--- The data Enclosed Below ---

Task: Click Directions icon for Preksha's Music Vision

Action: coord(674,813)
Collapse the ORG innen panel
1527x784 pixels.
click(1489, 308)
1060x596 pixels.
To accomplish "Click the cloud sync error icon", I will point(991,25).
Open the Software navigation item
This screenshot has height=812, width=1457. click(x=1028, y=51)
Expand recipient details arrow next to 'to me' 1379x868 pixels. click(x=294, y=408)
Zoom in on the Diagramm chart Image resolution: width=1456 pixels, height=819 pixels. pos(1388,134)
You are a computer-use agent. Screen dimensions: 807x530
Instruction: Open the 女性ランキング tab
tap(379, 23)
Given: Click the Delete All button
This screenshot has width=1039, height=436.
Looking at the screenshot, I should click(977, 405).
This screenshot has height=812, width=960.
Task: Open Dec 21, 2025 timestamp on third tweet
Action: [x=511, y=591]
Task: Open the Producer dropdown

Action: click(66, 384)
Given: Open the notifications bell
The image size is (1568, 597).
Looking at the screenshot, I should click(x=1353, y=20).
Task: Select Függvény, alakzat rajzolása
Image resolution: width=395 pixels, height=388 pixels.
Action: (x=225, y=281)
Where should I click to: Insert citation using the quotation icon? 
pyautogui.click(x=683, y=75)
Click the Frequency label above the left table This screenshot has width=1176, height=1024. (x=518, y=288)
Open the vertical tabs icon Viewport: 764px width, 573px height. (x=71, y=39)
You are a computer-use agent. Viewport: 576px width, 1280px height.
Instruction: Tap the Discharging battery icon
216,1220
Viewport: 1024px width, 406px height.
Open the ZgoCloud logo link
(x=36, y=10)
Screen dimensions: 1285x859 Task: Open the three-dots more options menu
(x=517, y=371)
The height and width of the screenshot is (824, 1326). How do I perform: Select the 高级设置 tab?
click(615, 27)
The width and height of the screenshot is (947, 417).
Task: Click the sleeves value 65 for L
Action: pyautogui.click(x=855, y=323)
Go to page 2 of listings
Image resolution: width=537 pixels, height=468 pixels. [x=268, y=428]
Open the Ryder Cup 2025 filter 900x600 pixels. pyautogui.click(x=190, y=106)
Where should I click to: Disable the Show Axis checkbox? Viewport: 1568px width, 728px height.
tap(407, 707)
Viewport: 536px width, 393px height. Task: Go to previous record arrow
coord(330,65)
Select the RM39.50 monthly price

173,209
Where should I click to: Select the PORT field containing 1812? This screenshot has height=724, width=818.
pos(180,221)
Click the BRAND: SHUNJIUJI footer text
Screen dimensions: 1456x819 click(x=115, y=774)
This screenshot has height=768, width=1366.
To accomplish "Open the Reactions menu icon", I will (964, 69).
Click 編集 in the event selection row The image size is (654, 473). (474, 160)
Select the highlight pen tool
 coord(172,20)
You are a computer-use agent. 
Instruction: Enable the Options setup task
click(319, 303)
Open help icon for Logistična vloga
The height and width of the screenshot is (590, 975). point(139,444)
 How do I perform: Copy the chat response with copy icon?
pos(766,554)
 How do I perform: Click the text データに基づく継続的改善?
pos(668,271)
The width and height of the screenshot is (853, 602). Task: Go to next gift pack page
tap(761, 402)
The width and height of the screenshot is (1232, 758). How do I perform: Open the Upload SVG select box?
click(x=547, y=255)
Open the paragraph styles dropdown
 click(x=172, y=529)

--- End of Enclosed The data ---

_What you are asked to do_. Track down every line in the entries that includes the string "agent", and copy it.

_Answer for the task_.
You are a computer-use agent. Screen dimensions: 807x530
You are a computer-use agent. Viewport: 576px width, 1280px height.
You are a computer-use agent. 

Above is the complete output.